During winter when other seasonal ingredients become hard to come by, grains such as dried beans become staples in the kitchen. Beans are low fat and come fully loaded with a variety of nutrients. Although some people prefer eating canned beans, fresh dried beans are usually cheaper and they come loaded with loads of texture and flavour. Canned beans are usually saltier than dried ones, so you may want to consider that before you make your next purchase of canned beans.
Beans go by different names based on the part of the world in which they are grown. In some parts of the world, bans are also known as legumes, lentils, dahls or pulses. There are many varieties of beans out there, each with their own distinct characteristics, textures, flavours and colours. There are over 14,000 species of the Fabaceae family that exist but only about 20 types are cultivated and used as food. Since legumes are easy to grow and store for extended periods, human beings have been eating beans as a staple food for hundreds if not thousands of years.
The Types and Colours of Beans
White Beans
There are various types of white beans that include cannellini, baby lima, navy and great northern beans. Even though these beans differ in their sizes and flavours, the simple truth is that white beans are often used interchangeably and you will still end up with tasty and delicious beans.
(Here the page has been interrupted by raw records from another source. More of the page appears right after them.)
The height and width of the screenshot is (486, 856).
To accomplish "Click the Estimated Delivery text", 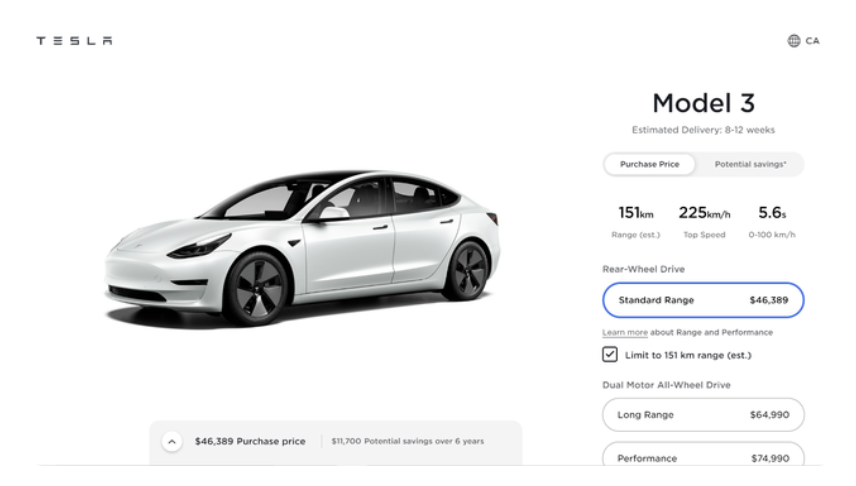I will click(x=703, y=130).
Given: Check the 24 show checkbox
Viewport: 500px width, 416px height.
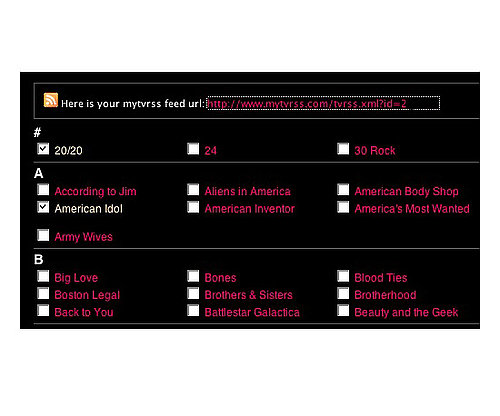Looking at the screenshot, I should pyautogui.click(x=193, y=149).
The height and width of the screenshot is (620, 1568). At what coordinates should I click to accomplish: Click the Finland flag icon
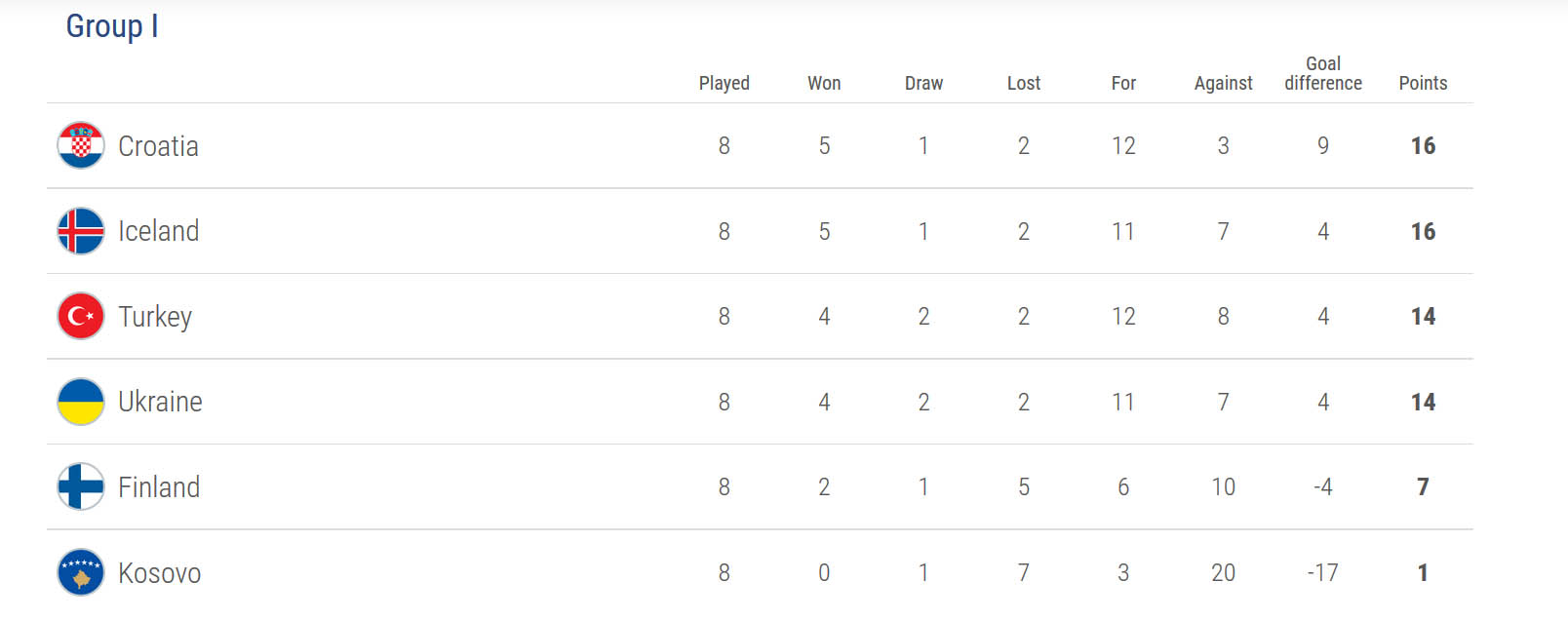click(x=81, y=486)
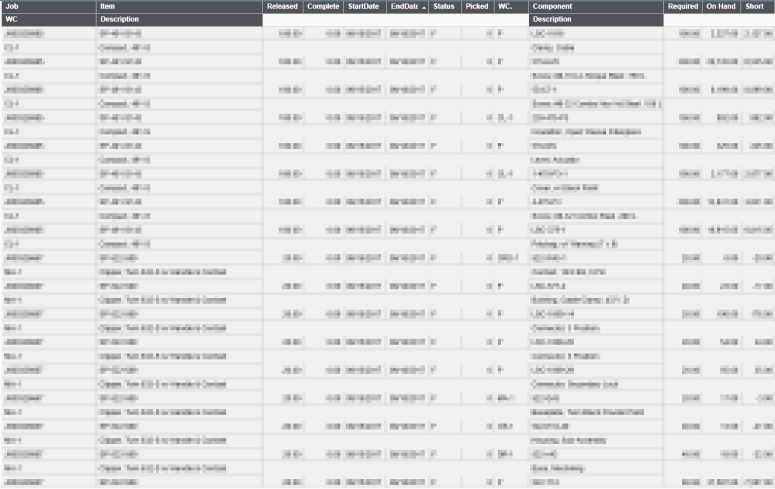Click the EndDate column header label

pos(403,6)
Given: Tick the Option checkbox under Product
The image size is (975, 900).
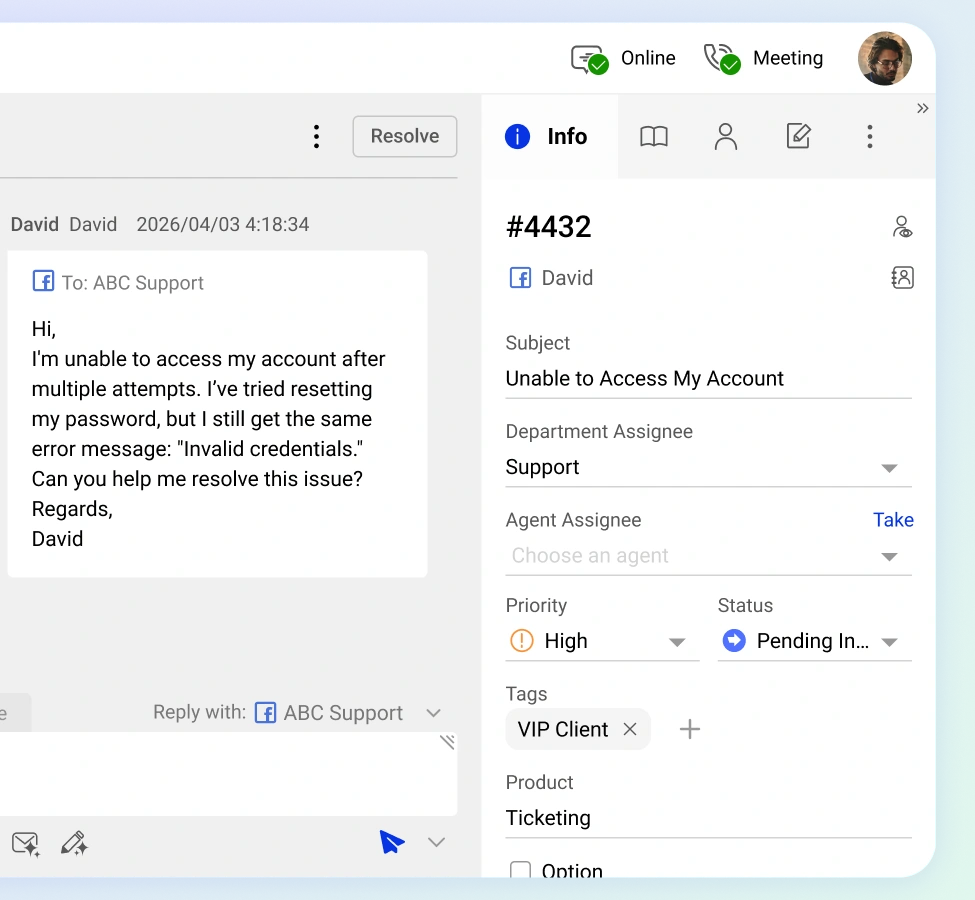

Navy beans are small and oval shaped and because they cook quickly, they are often used for pureeing in dips or mashed to make soups, stews and ragouts thicker.
Great Northern beans are medium sized and valued for their nutty and mild flavour. They are great for using in soups and stews because they maintain their shape better than smaller varieties of beans. Cannellini beans are the largest type and are often referred to as white kidney beans. Baby lima beans are small, creamy and often produce a buttery flair. Since they are starchier than other white beans, they are great for use in casseroles.
Red or Pink Beans
Red beans are often referred to as red kidney beans. Kidney beans are named so because they have a similar shape as kidneys. Dark red or pink in colour, red beans are smoother and have more texture than most other types. Red beans are packed full of minerals, fatty acids and proteins and are incorporated beautifully in a number of dishes such as chilli and soup.
Black Beans
Black beans are large and kidney-shaped with a shiny exterior and a white seam to differentiate them from other varieties. Black beans are used commonly for soups owing to their mild mushroom flavour. There are different types of black bans such as black magic beans, domino, raven beans and Blackhawk beans. black beans are a staple in many central and south American cuisines.
Heritage Brown Beans
Brown beans are also quite widely accessible and are picked for their soft and buttery texture. Brown beans come in an array of brown shades and markings. Some are completely brown while others are speckled or have brown markings to differentiate them from the rest.